Relative Motion (Swimmer Crossing River Question)

[Aristata]

Homework Statement

A swimmer who can swim at a speed of 0.80m/s in still water heads directly across a river 86m wide. The swimmer lands at a position on the far bank 54 m downstream from the starting point. Determine:

(C) The direction of departure that would have taken the swimmer directly across the river.

(s - swimmer
g - ground
w - water

Vsw = 0.8 m/s
d across stream = 86m)

Homework Equations

(n/a - see bellow)

The Attempt at a Solution

From the previous two parts of the question I determined that it took the swimmer 107.5s to cross the river and thus the speed of the current is 0.5 m/s [E]. And that the velocity of the swimmer relative to the shore was 0.94 m/s [58 N of E]. (Which according to my textbook is correct.)

(t=107.5s
Vwg = 0.5 m/s [E]
Vsg=0.94 m/s [58 N of E])

Now, I figured that in order to end up straight across where you start from, you would have to swim [58 N of W] since the current resulted in the swimmer following a path of [58 N of E]. (So this would negate the effect of the current?) However, according to the textbook the answer is [W 51 N] and I have no clue how else to approach this question. Any help/tips please?

 

[denverdoc]

the situation isn't symmetric as one might intuit at first glance. In the first case, all the velocity goes to crossing the river, in the second some is lost; ie

t=86/.8=107.5 as you posted. The velocity of the current downstream then just 54/107.5=0.5 m/s

so now you need to aim upwards to compensate for the drift--in other words total velocity^2=0.64=Vx^2+0.5^2 solve for Vx, then angle should fall out.

 

[m2003]

Relative motion is a concept that is often used in physics to describe the motion of an object with respect to another moving object. In this case, the swimmer is moving with a constant velocity of 0.8 m/s in still water, while the river's current is moving at a velocity of 0.5 m/s to the east. This creates a relative motion between the swimmer and the shore, resulting in the swimmer landing 54 m downstream from the starting point.

To determine the direction of departure that would have taken the swimmer directly across the river, we can use vector addition to find the resultant velocity. The swimmer's velocity relative to the ground is 0.94 m/s [58 N of E], and the current's velocity is 0.5 m/s [E]. Using the Pythagorean theorem, we can find the magnitude of the resultant velocity, which is 1.06 m/s.

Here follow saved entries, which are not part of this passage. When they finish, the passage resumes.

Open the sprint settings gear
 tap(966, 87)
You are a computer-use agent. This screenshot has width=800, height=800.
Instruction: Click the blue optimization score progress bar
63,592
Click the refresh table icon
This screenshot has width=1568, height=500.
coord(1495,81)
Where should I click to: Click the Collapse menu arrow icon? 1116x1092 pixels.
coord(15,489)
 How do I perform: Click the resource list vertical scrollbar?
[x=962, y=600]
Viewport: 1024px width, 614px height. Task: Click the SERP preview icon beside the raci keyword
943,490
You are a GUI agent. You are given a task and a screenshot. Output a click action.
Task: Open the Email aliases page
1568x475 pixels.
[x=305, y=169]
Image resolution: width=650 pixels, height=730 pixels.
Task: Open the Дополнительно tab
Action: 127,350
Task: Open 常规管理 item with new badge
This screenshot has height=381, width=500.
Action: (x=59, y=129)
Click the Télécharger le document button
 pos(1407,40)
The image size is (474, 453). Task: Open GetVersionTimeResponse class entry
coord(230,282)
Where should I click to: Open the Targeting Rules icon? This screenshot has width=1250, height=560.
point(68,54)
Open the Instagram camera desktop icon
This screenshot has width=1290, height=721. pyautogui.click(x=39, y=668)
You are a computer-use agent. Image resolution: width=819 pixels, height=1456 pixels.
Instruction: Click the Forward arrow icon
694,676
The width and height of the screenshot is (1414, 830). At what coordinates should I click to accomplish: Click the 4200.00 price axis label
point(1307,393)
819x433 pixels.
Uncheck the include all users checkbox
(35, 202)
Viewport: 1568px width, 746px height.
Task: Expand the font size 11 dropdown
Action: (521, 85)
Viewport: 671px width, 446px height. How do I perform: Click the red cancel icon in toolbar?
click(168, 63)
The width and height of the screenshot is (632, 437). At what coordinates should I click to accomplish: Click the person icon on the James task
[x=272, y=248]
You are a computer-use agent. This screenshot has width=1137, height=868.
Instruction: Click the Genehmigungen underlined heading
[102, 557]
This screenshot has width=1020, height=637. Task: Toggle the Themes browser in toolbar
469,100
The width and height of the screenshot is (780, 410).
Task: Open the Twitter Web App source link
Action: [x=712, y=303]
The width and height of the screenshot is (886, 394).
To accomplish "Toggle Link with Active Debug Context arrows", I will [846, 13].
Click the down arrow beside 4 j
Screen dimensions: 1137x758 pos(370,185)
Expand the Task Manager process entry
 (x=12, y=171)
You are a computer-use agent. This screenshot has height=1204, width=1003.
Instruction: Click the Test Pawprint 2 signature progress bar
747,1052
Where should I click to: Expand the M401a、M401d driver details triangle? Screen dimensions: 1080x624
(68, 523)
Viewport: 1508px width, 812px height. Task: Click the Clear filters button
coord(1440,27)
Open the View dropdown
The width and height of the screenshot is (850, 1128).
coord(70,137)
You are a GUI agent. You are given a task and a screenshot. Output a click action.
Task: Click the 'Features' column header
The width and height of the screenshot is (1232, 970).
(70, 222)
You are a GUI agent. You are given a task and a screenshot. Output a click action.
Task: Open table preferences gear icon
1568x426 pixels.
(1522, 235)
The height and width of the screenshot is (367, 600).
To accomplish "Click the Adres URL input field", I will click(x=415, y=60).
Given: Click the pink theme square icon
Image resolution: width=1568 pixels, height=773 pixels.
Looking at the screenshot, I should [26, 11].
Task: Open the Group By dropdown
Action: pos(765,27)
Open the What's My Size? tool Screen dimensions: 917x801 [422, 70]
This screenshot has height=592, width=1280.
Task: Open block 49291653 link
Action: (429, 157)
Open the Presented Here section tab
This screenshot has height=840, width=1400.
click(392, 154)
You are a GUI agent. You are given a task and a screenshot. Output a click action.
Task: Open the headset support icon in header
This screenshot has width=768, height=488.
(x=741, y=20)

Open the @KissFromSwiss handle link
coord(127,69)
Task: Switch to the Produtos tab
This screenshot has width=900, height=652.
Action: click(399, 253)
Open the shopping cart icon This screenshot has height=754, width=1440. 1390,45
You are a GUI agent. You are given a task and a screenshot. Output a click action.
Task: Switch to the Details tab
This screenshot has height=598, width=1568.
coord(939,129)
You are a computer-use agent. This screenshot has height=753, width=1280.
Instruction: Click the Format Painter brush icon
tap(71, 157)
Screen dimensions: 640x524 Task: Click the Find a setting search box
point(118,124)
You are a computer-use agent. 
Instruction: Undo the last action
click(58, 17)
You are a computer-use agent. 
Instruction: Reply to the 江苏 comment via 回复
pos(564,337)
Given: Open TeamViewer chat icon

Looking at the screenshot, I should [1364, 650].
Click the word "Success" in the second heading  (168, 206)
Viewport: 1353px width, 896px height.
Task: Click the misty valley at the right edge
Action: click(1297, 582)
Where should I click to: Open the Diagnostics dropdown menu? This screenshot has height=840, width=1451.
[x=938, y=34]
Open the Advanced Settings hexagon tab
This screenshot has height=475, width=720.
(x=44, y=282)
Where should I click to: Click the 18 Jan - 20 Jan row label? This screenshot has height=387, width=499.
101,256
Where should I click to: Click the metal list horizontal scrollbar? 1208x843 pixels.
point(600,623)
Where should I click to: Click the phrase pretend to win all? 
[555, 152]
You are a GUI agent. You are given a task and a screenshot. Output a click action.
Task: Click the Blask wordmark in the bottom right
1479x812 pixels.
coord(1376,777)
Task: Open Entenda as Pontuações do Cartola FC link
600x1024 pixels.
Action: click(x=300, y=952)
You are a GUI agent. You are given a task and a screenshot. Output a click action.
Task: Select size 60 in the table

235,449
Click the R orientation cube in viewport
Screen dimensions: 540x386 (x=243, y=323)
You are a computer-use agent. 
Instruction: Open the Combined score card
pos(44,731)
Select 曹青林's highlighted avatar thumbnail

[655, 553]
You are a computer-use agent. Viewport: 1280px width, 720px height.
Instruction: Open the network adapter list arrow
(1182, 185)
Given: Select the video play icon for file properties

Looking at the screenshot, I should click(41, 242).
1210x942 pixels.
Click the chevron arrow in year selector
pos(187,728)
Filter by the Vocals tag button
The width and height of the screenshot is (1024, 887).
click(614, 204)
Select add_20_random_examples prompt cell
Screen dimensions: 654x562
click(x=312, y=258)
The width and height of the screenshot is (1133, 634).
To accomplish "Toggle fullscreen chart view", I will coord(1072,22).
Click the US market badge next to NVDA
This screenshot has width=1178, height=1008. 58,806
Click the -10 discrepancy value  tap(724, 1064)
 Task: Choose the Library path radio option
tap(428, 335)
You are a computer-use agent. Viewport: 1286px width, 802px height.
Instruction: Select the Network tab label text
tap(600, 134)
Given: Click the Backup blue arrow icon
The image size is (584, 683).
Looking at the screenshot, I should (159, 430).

Now, to find the direction of the resultant velocity, we can use trigonometry. The angle between the swimmer's velocity relative to the ground and the resultant velocity is the same as the angle between the river's current and the shore. This angle can be found using the inverse tangent function, which gives us approximately 26.6 degrees. Therefore, the direction of departure that would have taken the swimmer directly across the river is 26.6 degrees west of north, or [W 51 N]. This takes into account the effect of the current and allows the swimmer to cross the river in a straight path.

It is important to note that relative motion can be a complex concept, and it is important to fully understand the velocities and directions involved in order to accurately determine the resultant velocity. I would recommend reviewing the concepts and equations used in this problem and practicing with similar problems to solidify your understanding.